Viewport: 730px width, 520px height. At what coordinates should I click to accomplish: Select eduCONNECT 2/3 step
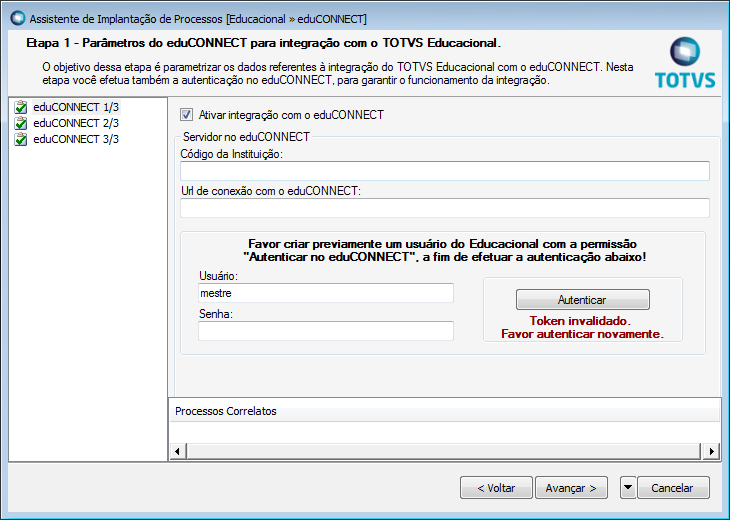click(76, 123)
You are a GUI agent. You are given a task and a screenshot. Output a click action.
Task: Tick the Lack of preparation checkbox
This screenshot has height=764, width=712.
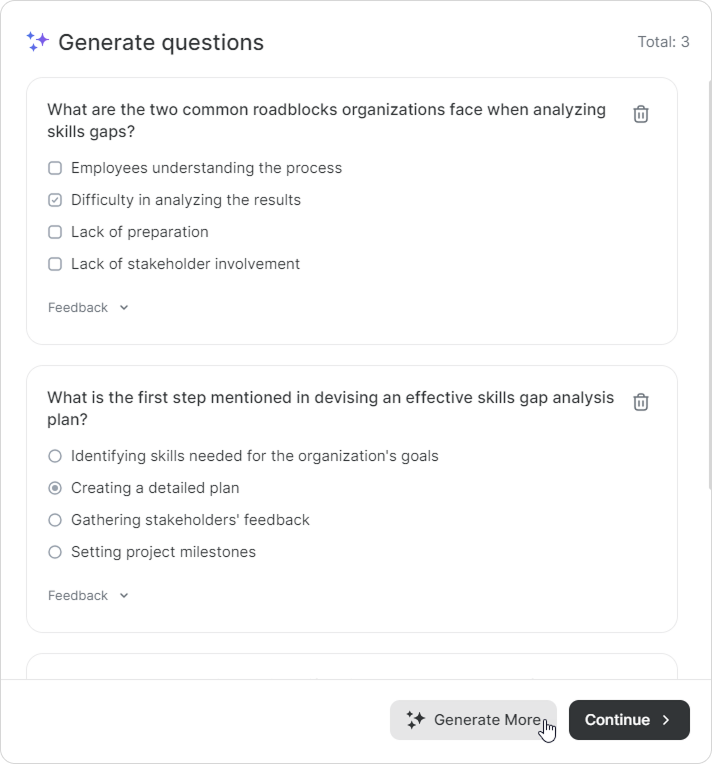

________________________________________

**Work to be completed:** Retrieve all lines from the data that contain the string "screenshot".

**Output of the task:**
You are a GUI agent. You are given a task and a screenshot. Output a click action.
This screenshot has height=764, width=712.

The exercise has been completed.